### TASK STATEMENT
Please reproduce the listing starting at the line that contains "Where should I" and ending at the line that contains "[x=23, y=499]", keeping every line the same and leaving out the pictures.

### SOURCE RECORDS

★ ★ ★ ★ ★

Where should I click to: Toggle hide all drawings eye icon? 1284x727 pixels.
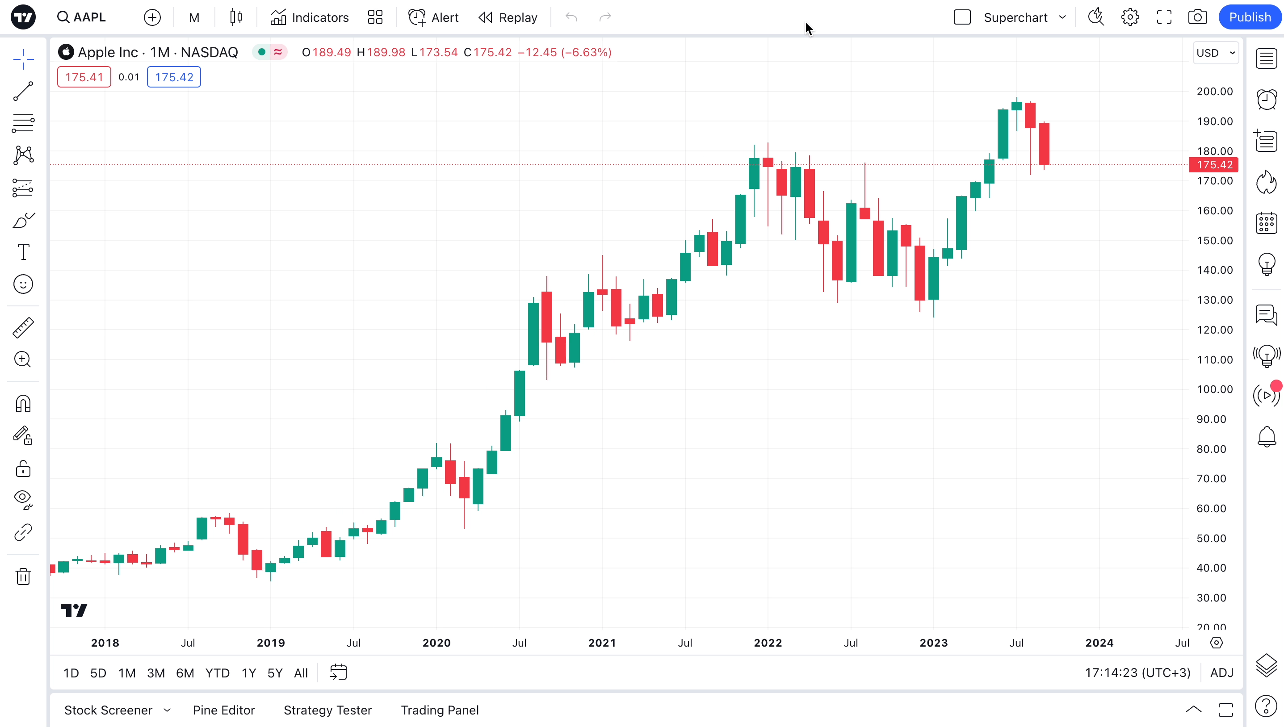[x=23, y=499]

★ ★ ★ ★ ★

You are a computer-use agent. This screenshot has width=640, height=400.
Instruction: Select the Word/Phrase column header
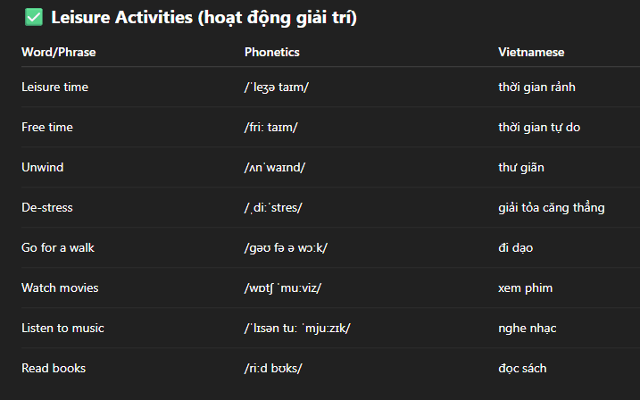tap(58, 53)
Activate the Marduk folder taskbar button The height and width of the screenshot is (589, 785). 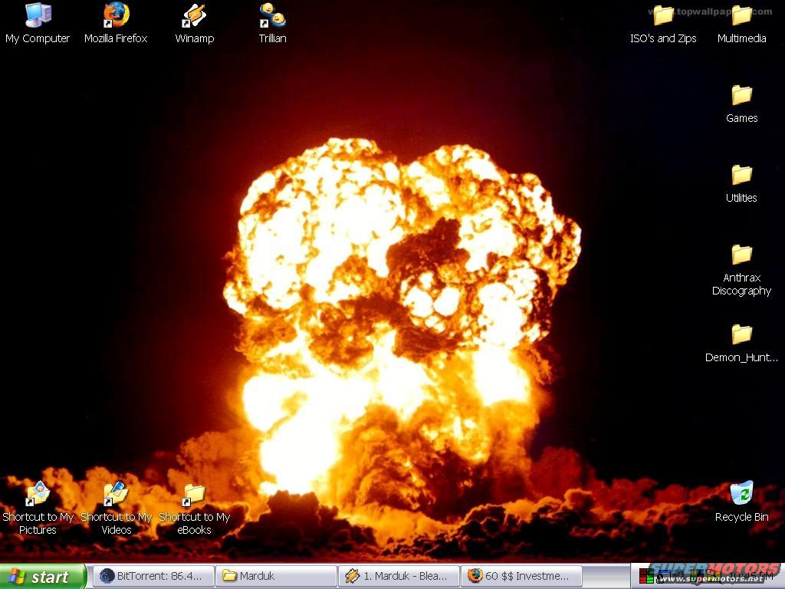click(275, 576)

★ ★ ★ ★ ★

### FINAL RESULT
Where should I click to: Toggle hide all drawings eye icon? 1284x727 pixels.
[x=23, y=499]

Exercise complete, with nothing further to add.